Use Unity's new Input System for rebindable, multi-device input.

### Action Map Setup

Create an Input Action Asset with these actions for a typical controller:

| Action    | Type            | Binding Examples                  |
|-----------|-----------------|-----------------------------------|
| Move      | Value (Vector2) | WASD, Left Stick                  |
| Jump      | Button          | Space, South Button (A/Cross)     |
| Dash      | Button          | Shift, West Button (X/Square)     |
| Attack    | Button          | Mouse Left, East Button (B/Circle)|
| Interact  | Button          | E, North Button (Y/Triangle)      |

### Reading Input

Read input in `Update` for responsiveness.
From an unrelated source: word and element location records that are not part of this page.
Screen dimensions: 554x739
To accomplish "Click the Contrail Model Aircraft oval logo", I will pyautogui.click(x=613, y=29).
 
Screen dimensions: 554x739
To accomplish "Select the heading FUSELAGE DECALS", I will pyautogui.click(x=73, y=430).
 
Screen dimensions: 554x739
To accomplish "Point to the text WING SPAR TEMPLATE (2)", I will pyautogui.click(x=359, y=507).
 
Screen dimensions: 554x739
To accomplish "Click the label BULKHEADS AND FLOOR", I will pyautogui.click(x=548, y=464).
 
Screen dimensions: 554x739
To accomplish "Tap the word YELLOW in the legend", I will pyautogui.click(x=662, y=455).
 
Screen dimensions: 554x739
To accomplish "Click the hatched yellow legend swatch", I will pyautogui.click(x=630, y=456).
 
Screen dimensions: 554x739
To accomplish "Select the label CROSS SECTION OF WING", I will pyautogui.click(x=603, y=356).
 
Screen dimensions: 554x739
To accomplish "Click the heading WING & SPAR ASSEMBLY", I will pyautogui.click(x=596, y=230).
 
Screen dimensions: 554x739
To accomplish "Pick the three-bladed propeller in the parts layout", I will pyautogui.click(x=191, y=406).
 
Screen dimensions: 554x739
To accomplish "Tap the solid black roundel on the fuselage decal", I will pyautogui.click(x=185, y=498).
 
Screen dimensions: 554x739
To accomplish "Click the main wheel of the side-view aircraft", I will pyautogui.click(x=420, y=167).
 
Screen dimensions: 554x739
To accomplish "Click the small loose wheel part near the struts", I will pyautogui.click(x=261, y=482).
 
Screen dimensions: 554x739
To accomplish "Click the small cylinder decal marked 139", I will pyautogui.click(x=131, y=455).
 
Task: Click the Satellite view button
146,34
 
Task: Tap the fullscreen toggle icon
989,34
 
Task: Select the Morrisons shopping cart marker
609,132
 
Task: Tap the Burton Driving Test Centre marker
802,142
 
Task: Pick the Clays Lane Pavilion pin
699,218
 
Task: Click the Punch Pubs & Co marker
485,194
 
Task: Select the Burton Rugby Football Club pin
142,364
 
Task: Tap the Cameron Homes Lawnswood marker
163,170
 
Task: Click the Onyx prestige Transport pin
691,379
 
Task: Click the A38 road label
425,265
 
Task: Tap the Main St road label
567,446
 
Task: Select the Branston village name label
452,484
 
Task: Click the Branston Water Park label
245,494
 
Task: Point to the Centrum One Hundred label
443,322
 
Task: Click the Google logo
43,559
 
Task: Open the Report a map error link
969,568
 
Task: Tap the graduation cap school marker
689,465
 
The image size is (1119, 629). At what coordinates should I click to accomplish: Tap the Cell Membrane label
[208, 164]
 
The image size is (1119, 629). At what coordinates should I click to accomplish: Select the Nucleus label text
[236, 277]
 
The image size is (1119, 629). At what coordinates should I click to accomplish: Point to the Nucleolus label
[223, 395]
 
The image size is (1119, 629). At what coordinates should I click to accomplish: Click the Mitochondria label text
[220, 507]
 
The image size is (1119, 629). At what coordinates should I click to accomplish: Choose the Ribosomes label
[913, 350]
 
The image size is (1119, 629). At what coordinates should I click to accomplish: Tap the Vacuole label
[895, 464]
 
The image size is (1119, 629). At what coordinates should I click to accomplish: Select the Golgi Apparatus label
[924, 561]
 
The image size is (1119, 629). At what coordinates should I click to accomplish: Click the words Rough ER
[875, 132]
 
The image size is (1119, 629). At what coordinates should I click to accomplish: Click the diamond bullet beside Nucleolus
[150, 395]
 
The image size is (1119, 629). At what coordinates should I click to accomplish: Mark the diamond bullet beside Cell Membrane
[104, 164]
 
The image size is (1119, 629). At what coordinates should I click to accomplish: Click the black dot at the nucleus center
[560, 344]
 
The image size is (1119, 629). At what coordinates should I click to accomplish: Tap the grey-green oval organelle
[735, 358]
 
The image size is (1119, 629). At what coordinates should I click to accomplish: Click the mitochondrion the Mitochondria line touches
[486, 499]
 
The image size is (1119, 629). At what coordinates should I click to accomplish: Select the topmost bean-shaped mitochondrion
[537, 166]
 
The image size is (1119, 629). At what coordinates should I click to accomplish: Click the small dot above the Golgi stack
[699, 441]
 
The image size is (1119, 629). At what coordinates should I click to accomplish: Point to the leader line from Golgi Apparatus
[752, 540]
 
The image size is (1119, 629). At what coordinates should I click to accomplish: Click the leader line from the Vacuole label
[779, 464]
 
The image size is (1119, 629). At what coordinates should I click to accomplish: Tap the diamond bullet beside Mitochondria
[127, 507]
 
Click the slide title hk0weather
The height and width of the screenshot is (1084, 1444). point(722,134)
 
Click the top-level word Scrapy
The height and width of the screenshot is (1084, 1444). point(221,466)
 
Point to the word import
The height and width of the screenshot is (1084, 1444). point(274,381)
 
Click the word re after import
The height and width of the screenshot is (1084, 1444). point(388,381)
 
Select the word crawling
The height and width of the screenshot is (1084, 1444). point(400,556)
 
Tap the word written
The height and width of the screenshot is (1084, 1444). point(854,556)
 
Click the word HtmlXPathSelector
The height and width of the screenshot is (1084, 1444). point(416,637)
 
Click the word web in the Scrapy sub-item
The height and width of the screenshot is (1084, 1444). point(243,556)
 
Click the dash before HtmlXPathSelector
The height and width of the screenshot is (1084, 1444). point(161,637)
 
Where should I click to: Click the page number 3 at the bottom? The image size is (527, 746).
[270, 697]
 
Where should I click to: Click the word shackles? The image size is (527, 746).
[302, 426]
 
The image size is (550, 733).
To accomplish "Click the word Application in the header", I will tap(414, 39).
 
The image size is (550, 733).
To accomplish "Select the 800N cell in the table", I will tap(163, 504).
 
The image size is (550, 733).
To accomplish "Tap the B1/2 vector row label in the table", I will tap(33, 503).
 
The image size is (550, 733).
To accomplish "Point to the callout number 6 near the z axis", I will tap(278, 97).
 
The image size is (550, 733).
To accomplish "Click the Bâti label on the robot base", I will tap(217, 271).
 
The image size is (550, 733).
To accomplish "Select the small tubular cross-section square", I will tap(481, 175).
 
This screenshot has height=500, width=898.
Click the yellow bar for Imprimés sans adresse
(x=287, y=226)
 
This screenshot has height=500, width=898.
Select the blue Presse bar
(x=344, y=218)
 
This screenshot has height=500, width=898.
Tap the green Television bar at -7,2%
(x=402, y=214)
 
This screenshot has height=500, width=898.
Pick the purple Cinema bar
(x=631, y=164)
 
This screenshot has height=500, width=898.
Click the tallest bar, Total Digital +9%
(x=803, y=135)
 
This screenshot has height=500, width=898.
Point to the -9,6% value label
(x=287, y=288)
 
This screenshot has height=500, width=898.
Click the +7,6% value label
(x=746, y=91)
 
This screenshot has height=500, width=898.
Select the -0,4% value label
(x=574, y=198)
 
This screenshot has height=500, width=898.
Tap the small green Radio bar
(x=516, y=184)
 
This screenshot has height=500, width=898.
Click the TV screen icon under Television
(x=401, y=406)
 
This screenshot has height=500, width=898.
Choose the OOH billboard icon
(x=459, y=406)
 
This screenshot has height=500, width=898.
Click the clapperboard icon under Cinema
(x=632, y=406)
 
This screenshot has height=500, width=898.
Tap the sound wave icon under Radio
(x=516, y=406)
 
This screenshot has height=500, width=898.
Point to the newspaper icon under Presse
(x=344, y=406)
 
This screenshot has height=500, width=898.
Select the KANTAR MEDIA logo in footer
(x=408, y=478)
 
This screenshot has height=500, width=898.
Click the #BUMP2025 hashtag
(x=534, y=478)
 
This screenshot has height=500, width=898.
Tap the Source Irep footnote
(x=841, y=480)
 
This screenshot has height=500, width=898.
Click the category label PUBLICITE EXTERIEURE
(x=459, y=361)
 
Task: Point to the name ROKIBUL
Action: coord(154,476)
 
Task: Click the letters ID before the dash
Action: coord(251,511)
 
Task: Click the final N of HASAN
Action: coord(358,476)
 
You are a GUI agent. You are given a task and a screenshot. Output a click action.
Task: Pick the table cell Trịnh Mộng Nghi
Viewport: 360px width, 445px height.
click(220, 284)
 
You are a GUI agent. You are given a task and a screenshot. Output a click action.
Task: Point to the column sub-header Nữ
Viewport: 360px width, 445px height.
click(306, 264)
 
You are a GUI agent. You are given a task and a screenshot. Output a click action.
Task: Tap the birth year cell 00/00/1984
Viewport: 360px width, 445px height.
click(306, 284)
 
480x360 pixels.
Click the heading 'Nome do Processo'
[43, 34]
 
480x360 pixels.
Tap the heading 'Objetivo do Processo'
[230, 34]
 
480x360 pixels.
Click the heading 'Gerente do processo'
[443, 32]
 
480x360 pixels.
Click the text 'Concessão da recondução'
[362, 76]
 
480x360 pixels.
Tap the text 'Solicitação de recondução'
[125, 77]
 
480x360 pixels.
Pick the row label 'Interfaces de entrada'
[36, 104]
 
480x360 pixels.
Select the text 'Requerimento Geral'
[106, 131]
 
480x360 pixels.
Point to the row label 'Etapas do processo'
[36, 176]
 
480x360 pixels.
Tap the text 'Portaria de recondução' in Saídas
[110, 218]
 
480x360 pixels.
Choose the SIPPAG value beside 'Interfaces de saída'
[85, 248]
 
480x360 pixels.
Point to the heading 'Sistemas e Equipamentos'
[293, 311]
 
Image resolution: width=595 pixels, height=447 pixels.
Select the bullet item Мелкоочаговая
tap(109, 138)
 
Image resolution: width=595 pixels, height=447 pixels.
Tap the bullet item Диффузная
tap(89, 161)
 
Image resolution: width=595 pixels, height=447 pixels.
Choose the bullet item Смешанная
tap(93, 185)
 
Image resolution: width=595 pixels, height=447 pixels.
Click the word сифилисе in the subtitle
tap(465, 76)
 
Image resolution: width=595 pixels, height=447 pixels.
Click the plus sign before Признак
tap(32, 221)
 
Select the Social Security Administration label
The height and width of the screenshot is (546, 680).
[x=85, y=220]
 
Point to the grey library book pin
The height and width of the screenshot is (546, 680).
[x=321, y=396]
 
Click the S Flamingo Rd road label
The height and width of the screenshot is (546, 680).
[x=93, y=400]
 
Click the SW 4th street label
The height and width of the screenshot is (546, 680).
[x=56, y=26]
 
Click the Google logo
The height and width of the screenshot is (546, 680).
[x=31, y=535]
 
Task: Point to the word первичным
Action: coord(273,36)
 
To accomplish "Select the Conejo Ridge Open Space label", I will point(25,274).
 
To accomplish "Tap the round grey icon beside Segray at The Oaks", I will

Apply physics forces in `FixedUpdate`.

```csharp
using UnityEngine;
using UnityEngine.InputSystem;

public class PlayerInputHandler : MonoBehaviour
{
    private PlayerInputActions _actions;
    private Vector2 _moveInput;
    private bool _jumpPressed;
    private bool _jumpReleased;
    private bool _dashPressed;

    private void Awake()
    {
        _actions = new PlayerInputActions();
    }

    private void OnEnable()
    {
        _actions.Gameplay.Enable();

        _actions.Gameplay.Jump.performed += ctx => _jumpPressed = true;
        _actions.Gameplay.Jump.canceled += ctx => _jumpReleased = true;
        _actions.Gameplay.Dash.performed += ctx => _dashPressed = true;
    }

    private void OnDisable()
    {
        _actions.Gameplay.Disable();
    }

    private void Update()
    {
        _moveInput = _actions.Gameplay.Move.ReadValue<Vector2>();

        // Process jump, dash, etc. (coyote time, buffering happens here)
        ProcessJump();
        ProcessDash();
    }

    private void LateUpdate()
    {
        // Clear one-shot flags at end of frame
        _jumpPressed = false;
        _jumpReleased = false;
        _dashPressed = false;
    }

    private void FixedUpdate()
    {
        // Apply movement forces here
        ApplyMovement(_moveInput);
        ApplyGravity();
    }
}
```

**Key rule:** Never read `performed` callbacks in `FixedUpdate`. Physics ticks and render frames do not align, so you can miss button presses. Read in `Update`, store flags, consume in `FixedUpdate`.

---

## Practical Tips

- **Acceleration and deceleration curves** feel better than instant max speed. Use `Mathf.MoveTowards` or `Mathf.Lerp` on horizontal velocity.
- **Separate horizontal and vertical velocity** when manipulating movement. Never zero out the full velocity vector when you only mean to affect one axis.
- **Expose tuning values in the Inspector** with `[SerializeField]` and `[Header]` attributes. Movement feel is found through iteration, not calculation.
- **Use `Time.deltaTime`** in Update. In FixedUpdate, `Time.deltaTime` automatically returns `Time.fixedDeltaTime`, so it works in both contexts.
- **Ghost platforms** (where the player falls through solid ground) usually mean the ground check radius is too small or the character is moving too fast. Increase `Physics2D.velocityIterations` or use continuous collision detection.
- **Record and replay input** for debugging movement bugs. Store input frames in a list and replay them to reproduce issues deterministically.